This week, I’m helping my students arrange their first drafts for their Film History Research Papers. They’ve all chosen a historical film to jumpstart their research They are writing about the story behind the story. They compare what they see on the screen with what they find in the college databases. I’m reading Canvas submissions every night about the Holocaust, Jim Crow Laws, Charles, Manson, Cesar Chavez, and the sinking of the Titanic. I encourage my students to create a Mind Map for their writing – a visual representation of their Film History Research Papers. The Mind Maps not only help them arrange their ideas, but the artwork provides them with an opportunity to share their creativity. I find students translate their enthusiasm for their images to their enthusiasm for their writing. At the end of the semester, l ask my students to share their work with the rest of us in what I call a Student News Conference.

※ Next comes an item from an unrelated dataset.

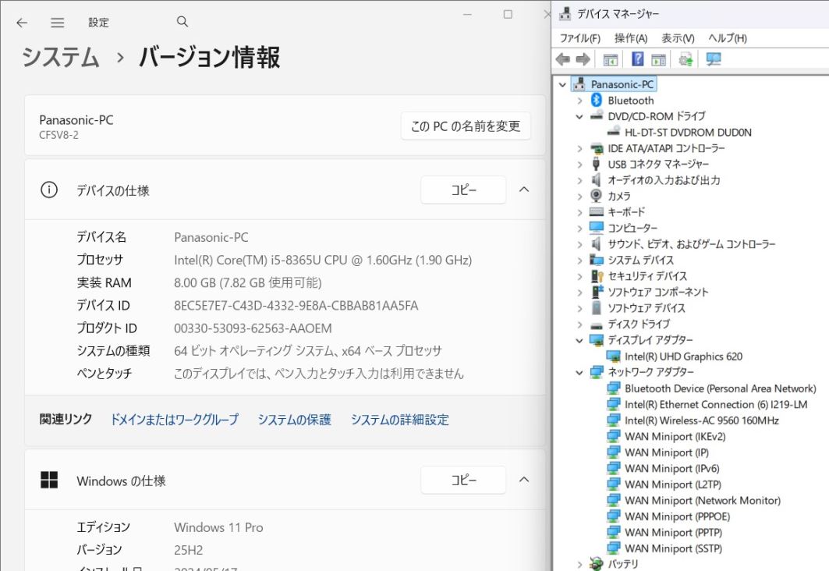Screen dimensions: 829x571
Task: Click the blue Help question-mark toolbar icon
Action: [x=637, y=59]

A few of my students are writing about Freddy Mercury. They recently saw the film Bohemian Rhapsody, they’ve heard me speak in class about the Beatles, and so they think, why not? They’ll write a paper on the history of Queen. Not a bad start, I say, but I encourage them on their way back to the eighties decade to research the spread of the AIDS virus. In 1981, I was living near San Francisco when the panic hit the City. AIDS patient deaths in the U.S. rose from 122 in 1981 to more than 50,000 in 1995. In the movie, Freddy Mercury was reluctant to share his AIDS diagnosis with the rest of the world. Back then, there was little information available about the disease, and more tragic, less treatment. Freddy must have thought when they told him he had AIDS, it was all over. No one could tell him different. Freddy died four years after his diagnosis of AIDS-related pneumonia on Nov. 24, 1991. I remember where I was when I heard the news on the radio. I was driving a 1980 Toyota Corolla Tercel on California Drive in Burlingame. I had to pull over, for my hands were shaking. Freddy may have said just before he died he didn’t want to be a “Poster Boy” for AIDS, but his death brought much needed attention to the deadly epidemic. Five months after his death, 72,000 people attended a benefit tribute concert at London’s Wembley Stadium, raising millions for AIDS research.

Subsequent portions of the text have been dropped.